A Multi-Physics Simulation Model for Universal Cutting Process based on an Enhanced CWE Extraction Method

Abstract

Cutting processes involve complex interactions among various physical factors that collectively influence machining performance, including cutting force, tool wear, deformation, and chatter. Accurately simulating these factors is essential for enhancing the efficiency of process development and optimization, yet it remains a significant challenge in the field. One of the main obstacles is the lack of a comprehensive simulation framework that integrates multiple physical models. To address this challenge, this paper presents a novel multi-physics simulation model that combines material removal, cutting force and temperature predictions, and tool wear distribution assessment. A key feature of our approach is the enhanced point-based Cutter-Workpiece Engagement (CWE) extraction algorithm, which accurately models cutting tools with arbitrary cutting-edge shapes and discretizes the cutting process into explicit orthogonal cutting elements.
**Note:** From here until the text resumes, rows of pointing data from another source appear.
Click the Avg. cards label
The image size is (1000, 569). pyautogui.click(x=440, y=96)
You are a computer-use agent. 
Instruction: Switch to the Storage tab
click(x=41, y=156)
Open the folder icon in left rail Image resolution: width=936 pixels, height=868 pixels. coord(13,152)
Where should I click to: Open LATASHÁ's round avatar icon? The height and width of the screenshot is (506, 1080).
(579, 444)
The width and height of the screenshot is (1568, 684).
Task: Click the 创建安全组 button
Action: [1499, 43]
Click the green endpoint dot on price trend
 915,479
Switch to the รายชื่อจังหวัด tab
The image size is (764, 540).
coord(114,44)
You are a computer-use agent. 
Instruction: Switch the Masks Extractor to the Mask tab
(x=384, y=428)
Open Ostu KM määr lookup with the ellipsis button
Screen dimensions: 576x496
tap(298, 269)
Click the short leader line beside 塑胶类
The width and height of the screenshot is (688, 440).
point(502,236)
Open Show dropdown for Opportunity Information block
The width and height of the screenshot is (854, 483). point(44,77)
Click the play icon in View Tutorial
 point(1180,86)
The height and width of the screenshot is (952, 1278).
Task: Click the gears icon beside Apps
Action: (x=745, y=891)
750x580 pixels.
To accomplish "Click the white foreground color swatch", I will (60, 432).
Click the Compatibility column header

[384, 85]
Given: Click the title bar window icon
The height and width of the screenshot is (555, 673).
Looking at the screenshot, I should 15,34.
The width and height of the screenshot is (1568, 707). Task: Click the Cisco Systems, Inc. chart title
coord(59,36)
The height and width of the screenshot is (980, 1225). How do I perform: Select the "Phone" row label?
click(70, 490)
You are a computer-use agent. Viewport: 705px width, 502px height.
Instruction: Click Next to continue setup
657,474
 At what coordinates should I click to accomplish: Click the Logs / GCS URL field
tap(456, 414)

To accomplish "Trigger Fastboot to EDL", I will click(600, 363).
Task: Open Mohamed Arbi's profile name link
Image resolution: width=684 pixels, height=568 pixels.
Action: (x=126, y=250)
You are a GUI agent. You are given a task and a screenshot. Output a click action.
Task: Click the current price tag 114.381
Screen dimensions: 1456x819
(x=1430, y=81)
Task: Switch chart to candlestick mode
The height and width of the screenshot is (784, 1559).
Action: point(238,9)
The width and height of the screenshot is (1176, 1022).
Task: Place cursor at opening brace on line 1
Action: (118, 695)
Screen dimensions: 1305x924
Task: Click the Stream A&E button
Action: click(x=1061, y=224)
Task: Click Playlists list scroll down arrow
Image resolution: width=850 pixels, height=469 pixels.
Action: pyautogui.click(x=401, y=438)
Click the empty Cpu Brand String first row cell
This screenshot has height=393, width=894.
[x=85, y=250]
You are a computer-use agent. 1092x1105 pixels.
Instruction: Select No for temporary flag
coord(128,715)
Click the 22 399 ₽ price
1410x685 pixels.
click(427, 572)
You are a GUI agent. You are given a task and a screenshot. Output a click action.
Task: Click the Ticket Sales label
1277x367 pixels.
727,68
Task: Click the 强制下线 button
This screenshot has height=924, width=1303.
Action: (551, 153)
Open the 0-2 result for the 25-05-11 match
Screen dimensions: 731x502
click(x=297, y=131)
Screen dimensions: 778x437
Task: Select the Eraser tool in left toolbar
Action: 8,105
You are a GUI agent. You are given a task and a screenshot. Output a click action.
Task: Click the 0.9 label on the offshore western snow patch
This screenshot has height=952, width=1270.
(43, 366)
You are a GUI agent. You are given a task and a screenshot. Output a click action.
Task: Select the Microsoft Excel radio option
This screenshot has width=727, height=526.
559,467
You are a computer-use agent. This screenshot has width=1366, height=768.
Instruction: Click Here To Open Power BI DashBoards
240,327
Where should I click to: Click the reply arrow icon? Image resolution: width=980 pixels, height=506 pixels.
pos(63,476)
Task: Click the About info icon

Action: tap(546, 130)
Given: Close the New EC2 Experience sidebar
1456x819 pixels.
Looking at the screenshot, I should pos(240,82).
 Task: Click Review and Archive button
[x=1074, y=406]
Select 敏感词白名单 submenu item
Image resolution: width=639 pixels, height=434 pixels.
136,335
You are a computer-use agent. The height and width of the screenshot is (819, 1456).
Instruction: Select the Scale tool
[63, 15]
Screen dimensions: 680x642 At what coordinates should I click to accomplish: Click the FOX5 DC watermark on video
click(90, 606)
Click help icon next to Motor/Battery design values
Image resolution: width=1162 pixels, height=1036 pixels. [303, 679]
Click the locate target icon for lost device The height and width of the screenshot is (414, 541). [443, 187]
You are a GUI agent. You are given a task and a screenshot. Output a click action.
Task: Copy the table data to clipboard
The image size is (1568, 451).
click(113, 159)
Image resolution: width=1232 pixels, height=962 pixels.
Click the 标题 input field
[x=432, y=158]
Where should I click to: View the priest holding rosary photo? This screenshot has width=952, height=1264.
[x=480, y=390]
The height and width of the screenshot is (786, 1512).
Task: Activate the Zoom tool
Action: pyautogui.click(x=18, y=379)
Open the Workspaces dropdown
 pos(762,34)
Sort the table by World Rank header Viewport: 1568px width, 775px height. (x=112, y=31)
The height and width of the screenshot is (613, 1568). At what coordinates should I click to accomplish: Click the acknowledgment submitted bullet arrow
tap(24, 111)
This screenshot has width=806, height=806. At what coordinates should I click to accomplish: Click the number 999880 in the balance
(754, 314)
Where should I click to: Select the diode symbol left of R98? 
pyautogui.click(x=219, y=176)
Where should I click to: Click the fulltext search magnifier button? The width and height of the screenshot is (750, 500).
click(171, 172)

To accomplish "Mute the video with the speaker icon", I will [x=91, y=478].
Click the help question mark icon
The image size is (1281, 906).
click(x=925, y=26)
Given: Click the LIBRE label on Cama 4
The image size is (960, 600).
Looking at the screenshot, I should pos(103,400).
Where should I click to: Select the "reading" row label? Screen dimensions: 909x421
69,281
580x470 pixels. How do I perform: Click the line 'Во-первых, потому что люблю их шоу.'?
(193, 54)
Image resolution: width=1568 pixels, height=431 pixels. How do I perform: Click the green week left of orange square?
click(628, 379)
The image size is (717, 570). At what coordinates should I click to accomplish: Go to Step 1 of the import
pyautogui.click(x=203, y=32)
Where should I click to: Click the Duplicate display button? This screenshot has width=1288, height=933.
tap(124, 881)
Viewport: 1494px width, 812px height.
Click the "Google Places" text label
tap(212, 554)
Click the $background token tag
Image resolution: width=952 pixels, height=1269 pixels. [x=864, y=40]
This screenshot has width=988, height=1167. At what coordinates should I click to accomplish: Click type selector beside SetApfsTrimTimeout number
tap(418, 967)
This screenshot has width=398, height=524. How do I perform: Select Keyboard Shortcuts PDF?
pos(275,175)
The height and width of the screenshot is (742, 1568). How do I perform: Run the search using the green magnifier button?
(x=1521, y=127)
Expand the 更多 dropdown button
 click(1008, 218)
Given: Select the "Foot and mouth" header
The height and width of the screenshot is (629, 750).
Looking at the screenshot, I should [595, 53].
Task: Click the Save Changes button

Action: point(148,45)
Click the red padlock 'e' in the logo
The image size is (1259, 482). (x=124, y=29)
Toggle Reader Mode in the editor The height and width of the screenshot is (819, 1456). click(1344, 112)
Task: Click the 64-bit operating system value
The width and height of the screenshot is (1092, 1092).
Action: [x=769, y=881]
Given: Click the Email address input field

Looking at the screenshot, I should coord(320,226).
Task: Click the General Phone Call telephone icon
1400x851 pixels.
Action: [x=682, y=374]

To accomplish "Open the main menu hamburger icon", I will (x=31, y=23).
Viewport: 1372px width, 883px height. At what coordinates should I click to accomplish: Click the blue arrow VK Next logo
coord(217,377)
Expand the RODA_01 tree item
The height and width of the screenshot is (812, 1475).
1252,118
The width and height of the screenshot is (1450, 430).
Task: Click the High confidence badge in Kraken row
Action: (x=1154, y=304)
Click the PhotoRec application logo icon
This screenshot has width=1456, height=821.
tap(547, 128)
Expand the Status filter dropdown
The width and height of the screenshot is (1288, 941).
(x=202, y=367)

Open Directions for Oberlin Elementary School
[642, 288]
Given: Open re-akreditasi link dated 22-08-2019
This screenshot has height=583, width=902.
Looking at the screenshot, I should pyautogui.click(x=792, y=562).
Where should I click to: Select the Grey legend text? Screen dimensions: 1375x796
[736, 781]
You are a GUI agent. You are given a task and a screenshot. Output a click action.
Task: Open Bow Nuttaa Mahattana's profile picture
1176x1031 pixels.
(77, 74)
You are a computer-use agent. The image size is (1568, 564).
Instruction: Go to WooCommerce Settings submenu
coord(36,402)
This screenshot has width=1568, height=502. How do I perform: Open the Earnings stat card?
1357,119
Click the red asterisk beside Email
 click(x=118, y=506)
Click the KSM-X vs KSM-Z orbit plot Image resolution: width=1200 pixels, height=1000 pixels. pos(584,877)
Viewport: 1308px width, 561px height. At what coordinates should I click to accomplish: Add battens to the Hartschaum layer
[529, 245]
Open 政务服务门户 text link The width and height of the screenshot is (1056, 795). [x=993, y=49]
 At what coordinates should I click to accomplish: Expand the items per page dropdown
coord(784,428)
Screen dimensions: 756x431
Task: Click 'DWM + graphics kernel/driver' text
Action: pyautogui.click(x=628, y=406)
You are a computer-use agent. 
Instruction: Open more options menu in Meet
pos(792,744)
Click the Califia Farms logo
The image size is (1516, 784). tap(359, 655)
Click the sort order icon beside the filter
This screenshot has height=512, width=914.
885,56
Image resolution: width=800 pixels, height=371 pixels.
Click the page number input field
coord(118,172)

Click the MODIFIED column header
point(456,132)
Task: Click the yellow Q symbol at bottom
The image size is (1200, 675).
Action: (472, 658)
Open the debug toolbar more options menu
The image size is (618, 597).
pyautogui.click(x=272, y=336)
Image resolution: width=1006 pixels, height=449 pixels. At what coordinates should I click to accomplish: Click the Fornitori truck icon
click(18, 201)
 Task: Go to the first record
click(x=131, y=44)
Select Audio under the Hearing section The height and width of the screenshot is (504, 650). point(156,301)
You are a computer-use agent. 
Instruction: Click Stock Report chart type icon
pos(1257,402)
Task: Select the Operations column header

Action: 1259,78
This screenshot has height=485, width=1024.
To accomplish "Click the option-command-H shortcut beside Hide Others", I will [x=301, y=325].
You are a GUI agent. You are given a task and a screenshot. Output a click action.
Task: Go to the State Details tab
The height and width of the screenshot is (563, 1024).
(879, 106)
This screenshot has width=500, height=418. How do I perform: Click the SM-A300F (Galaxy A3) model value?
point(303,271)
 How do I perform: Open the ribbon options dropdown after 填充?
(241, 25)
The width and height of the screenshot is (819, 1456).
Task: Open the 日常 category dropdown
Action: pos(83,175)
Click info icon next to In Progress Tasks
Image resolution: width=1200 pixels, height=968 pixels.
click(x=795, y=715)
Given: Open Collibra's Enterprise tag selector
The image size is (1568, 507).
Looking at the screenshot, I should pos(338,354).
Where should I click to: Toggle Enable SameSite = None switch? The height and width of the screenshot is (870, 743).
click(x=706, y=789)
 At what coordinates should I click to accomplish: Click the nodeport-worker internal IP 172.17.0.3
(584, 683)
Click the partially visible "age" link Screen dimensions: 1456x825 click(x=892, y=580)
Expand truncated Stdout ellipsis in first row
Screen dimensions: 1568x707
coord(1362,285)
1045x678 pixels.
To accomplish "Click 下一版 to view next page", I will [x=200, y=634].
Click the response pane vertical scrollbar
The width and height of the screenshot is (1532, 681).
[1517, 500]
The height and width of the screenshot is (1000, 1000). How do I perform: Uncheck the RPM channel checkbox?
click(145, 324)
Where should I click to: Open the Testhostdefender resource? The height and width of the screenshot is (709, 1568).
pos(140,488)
By breaking down complex time-varying processes into a series of standard problems, we can effectively integrate various physical factors. We utilize neural networks trained on physical datasets to derive cutting forces and temperatures for each element, facilitating precise predictions of tool wear evolution along the cutting edge throughout the machining process. The effectiveness of our method has been validated through ball-end milling experiments and an application of aeroengine blade milling process. This innovative, machine learning-integrated framework for multi-physics modeling establishes a solid foundation for a reliable and comprehensive virtual machining system.